Plaintiff's application for disability insurance benefits was partially denied by the Commissioner of Social Security and plaintiff sought review in this Court under 42 U.S.C. § 405(g). On February 8, 2011, the action was remanded, pursuant to Sentence 6 of 42 U.S.C. § 405(g), for consideration of new and material evidence. Order, Doc. No. 23. Following remand, another administrative hearing was held, resulting in a fully favorable decision finding plaintiff disabled as of her original alleged onset date, i.e., June 28, 2004. Joint Declaration of David Pence and Carter Zerbe in Support of Award of Attorney's Fees Pursuant to 42 U.S.C. § 406(b), ¶14, Exhibit 1 (" Declaration of Counsel "), attached to Motion for Award of Attorney's Fees pursuant to 42 U.S.C. § 406(b)(1) (" Motion for Attorney's Fees "), Doc. No. 25. This matter is now before the Court on the Motion for Attorney's Fees. There is no opposition to the motion.
Plaintiff's counsel, David Pence,  seeks an award totaling $20, 097.25 and itemizes 37.7 hours of work in connection with litigation on plaintiff's behalf before this Court. Declaration of Counsel, ¶ 15; Exhibit 3, attached to Motion for Attorney's Fees. Mr. Pence's standard, non-contingency hourly rate is $250.00 per hour. Id. at ¶ 12. Plaintiff entered into a contingency fee agreement with her counsel and agreed to payment of attorney's fees from past-due benefits directly to her counsel. Exhibit 1, attached to Motion for Attorney's Fees. Counsel represents that past-due benefits amount to $80, 389.00, Memorandum in Support of Motion for an Award of Attorney Fees under 42 U.S.C. § 406(b), Doc. No. 26, p. 7, although counsel offers no evidentiary support for that representation. Plaintiff specifically agreed to the direct payment to her attorney of a fee pursuant to 42 U.S.C. § 406(b)(1) in the amount of $20, 097.25. Consent of Plaintiff/Claimant to Attorney Fee, Doc. No. 27.
Section 406(b)(1)(A) of Title 42 of the United States Code provides that a court may allow, as part of its judgment, "a reasonable fee... not in excess of 25 percent of the... past-due benefits" awarded to the claimant. The United States Supreme Court has held that §406(b)(1)(A) "does not displace contingent-fee agreements as the primary means by which fees are set for successfully representing Social Security benefits claimants in court." Gisbrecht v. Barnhart, 535 U.S. 789, 807 (2002). However, courts must nevertheless review each such arrangement to assure that enforcement of the contingent fee agreement yields reasonable results. Id. For example, attorney misconduct or incompetence may justify a downward adjustment, as would a disproportionately large recovery. Id., at 808. See also Rodriguez v. Bowen, 865 F.2d 739 (6th Cir. 1989).
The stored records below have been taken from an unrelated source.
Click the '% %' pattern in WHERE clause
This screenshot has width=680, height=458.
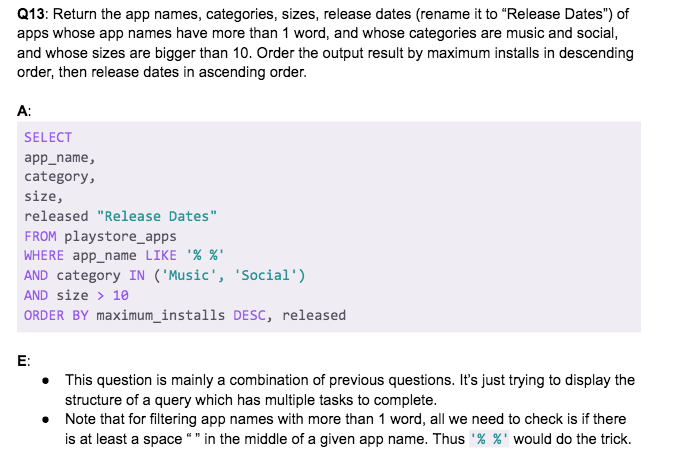click(205, 255)
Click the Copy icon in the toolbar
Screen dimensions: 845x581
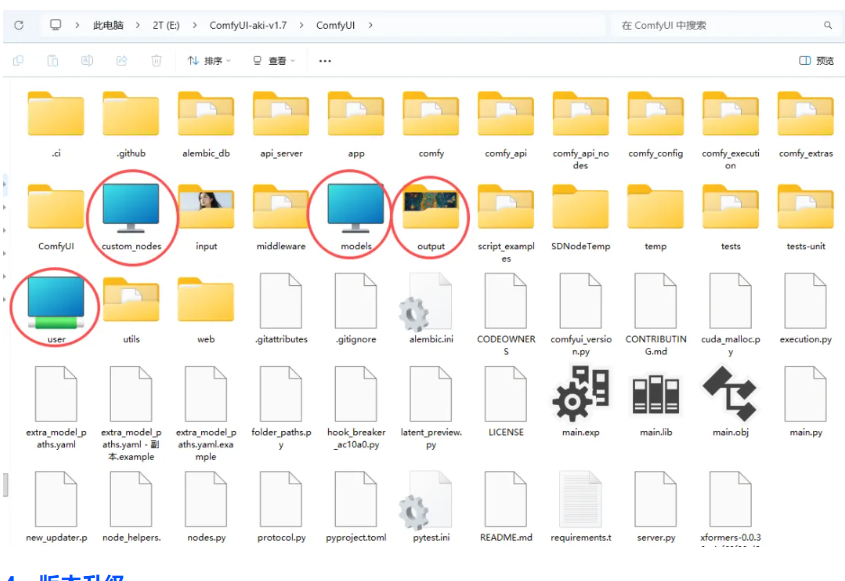tap(18, 60)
This Court concludes that full enforcement of the plaintiff's contingent fee agreement with her counsel would yield an unreasonable result. An award in the amount sought would reflect compensation at an hourly rate of more than $530.00 per hour - i.e., more than double Mr. Pence's standard, non-contingency hourly rate. Even taking into account the contingent nature of counsel's representation and the risks of loss and delay associated with that representation, such a premium is unwarranted. Significant, too, is the fact that counsel is also entitled to compensation for time spent in representing plaintiff before the Social Security Administration. See 42 U.S.C. § 406(a). Instead, the Court concludes that compensation of Mr. Pence at an hourly rate of $300.00 per hour, for an award of $11, 310.00, will reasonably compensate him for his work performed on plaintiff's behalf before this Court and will at the same time recognize the contingent nature of his representation.
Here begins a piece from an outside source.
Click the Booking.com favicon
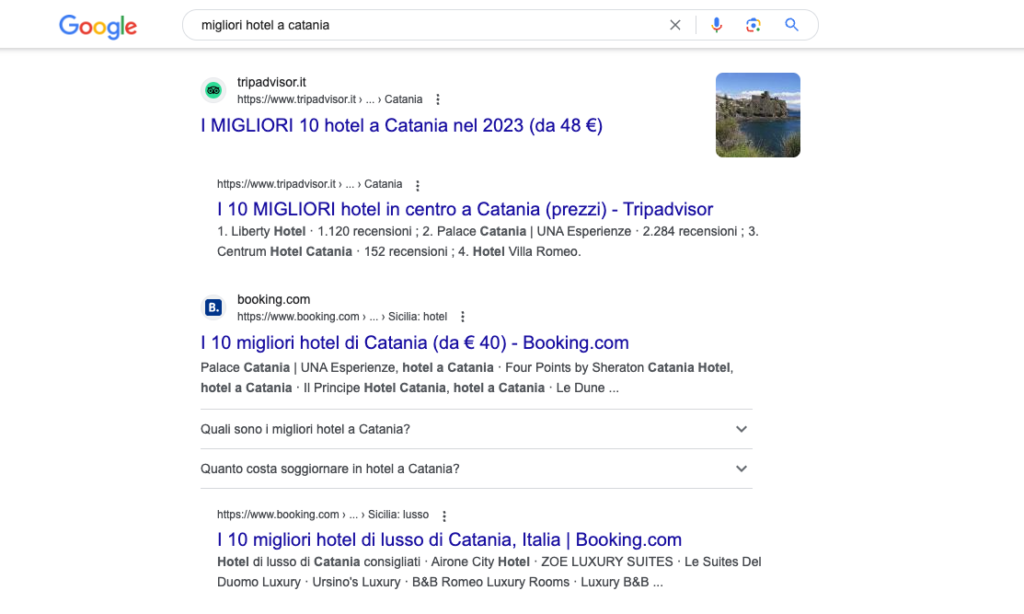This screenshot has width=1024, height=614. pos(213,307)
It is therefore RECOMMENDED that the Motion for Attorney's Fees, Doc. No. 25, be GRANTED in part. It is SPECIFICALLY RECOMMENDED that plaintiff be awarded an attorney's fee under 42 U.S.C. §406(b)(1) in the amount of Eleven Thousand, Three Hundred Ten Dollars ($11, 310.00), but in no event more than 25% of past-due benefits awarded to plaintiff.
If any party seeks review by the District Judge of this Report and Recommendation, that party may, within ten (10) days, file and serve on all parties objections to the Report and Recommendation, specifically designating this Report and Recommendation, and the part thereof in question, as well as the basis for objection thereto. 28 U.S.C. §636(b)(1); F.R. Civ. P. 72(b). Response to objections must be filed within ten (10) days after being served with a copy thereof. F.R. Civ. P. 72(b).
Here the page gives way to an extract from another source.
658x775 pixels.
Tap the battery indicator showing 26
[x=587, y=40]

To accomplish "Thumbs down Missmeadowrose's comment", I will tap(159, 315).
The parties are specifically advised that failure to object to the Report and Recommendation will result in a waiver of the right to de novo review by the District Judge and of the right to appeal the decision of the District Court adopting the Report and Recommendation. See Thomas v. Arn, 474 U.S. 140 (1985); Smith v. Detroit Federation of Teachers, Local 231 ...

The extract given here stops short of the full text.